* **WHAT TO WORK ON**: Pull out every line of the data below that contains the string "options". Case counts.

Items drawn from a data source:
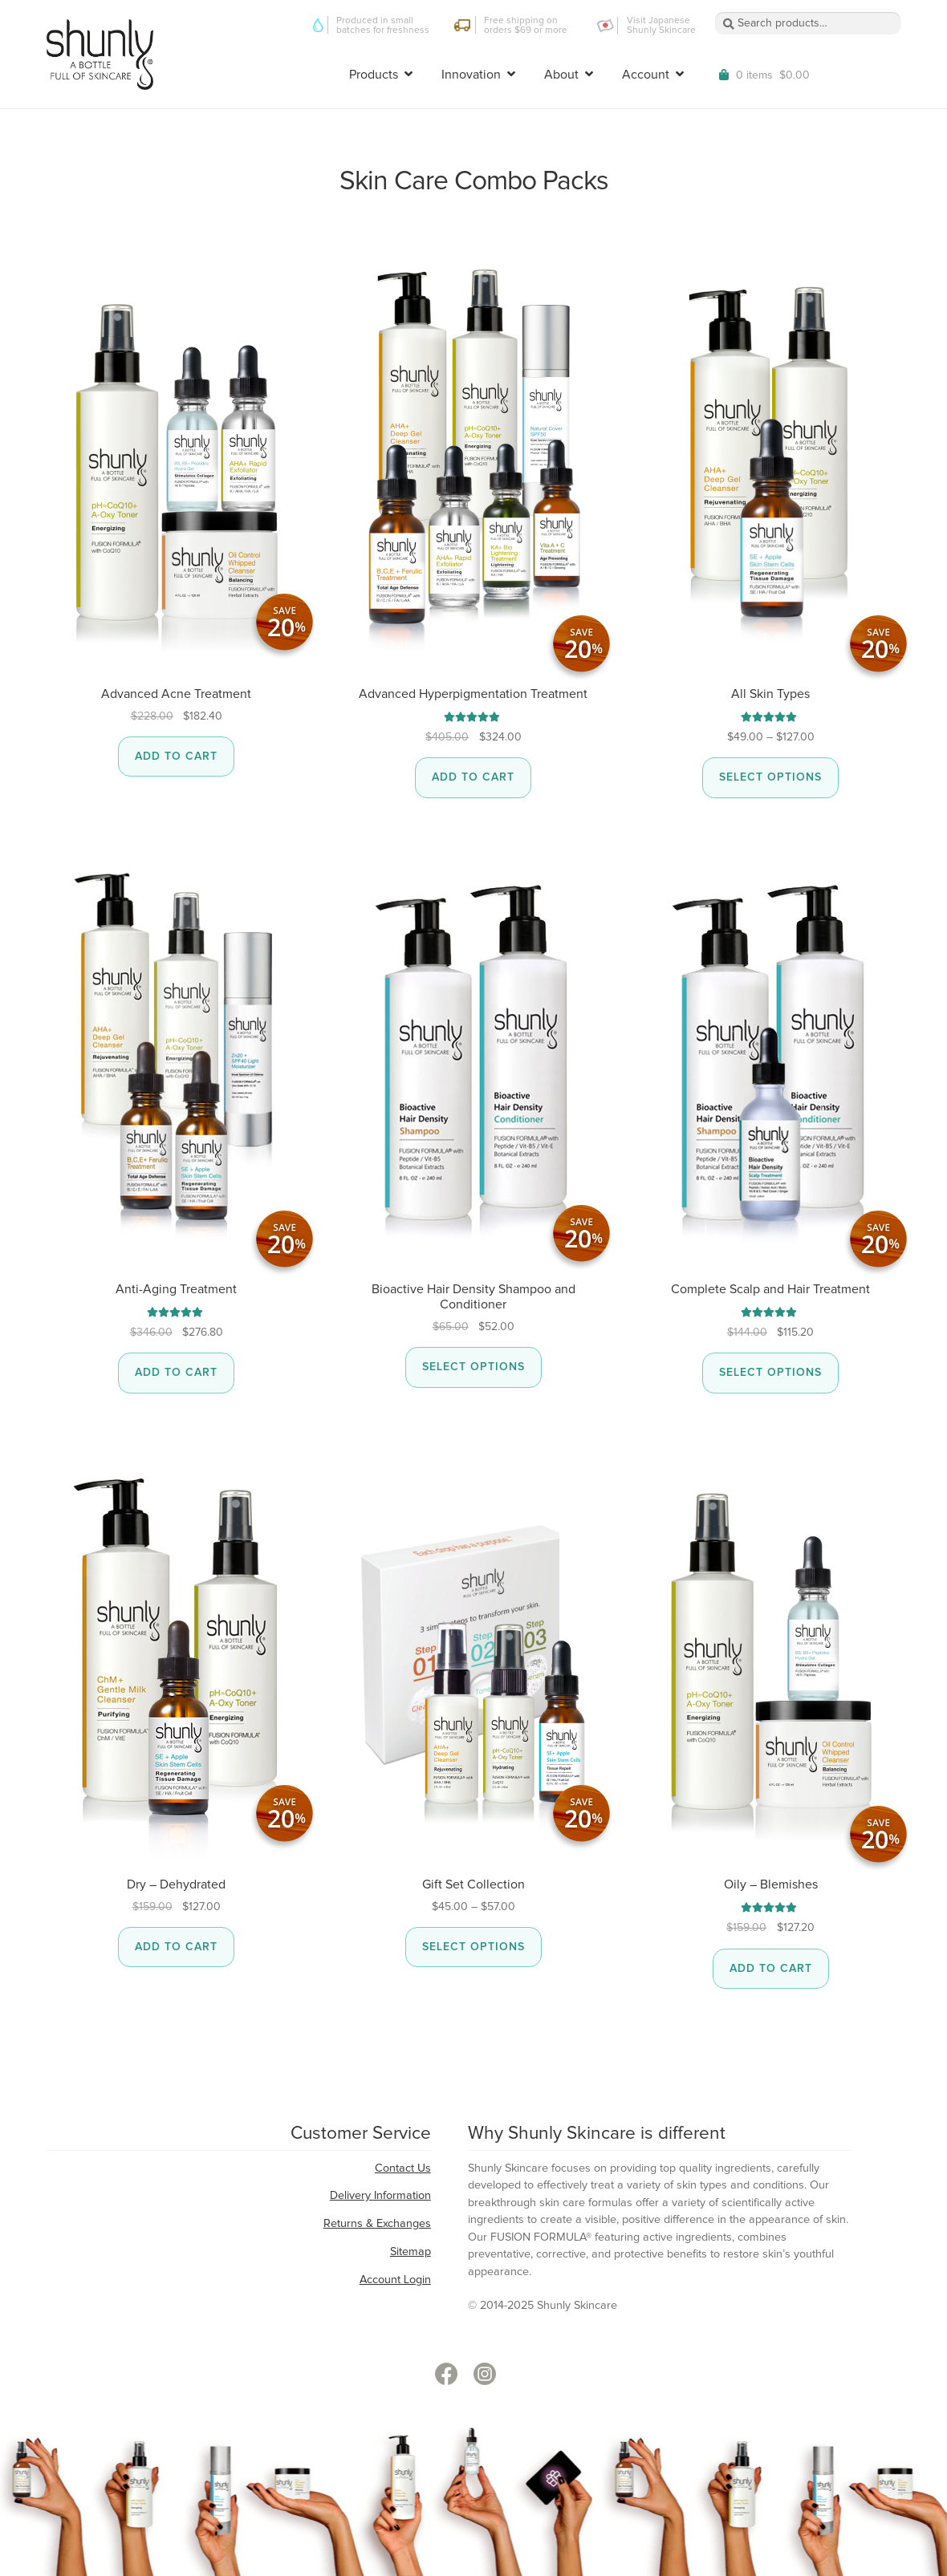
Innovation (471, 74)
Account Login (395, 2280)
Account (645, 74)
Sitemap (410, 2252)
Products (373, 74)
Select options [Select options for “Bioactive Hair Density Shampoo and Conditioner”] (473, 1367)
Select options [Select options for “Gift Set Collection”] (473, 1947)
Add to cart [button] (176, 756)
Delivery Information (380, 2195)
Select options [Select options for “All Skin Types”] (770, 777)
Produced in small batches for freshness (382, 25)
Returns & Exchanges (377, 2223)
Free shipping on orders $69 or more (525, 25)
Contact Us (403, 2168)
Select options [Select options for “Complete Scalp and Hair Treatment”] (770, 1372)
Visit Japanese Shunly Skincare (661, 25)
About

* **SOLUTION TO THE EXERCISE**:
Select options [Select options for “Bioactive Hair Density Shampoo and Conditioner”] (473, 1367)
Select options [Select options for “Gift Set Collection”] (473, 1947)
Select options [Select options for “All Skin Types”] (770, 777)
Select options [Select options for “Complete Scalp and Hair Treatment”] (770, 1372)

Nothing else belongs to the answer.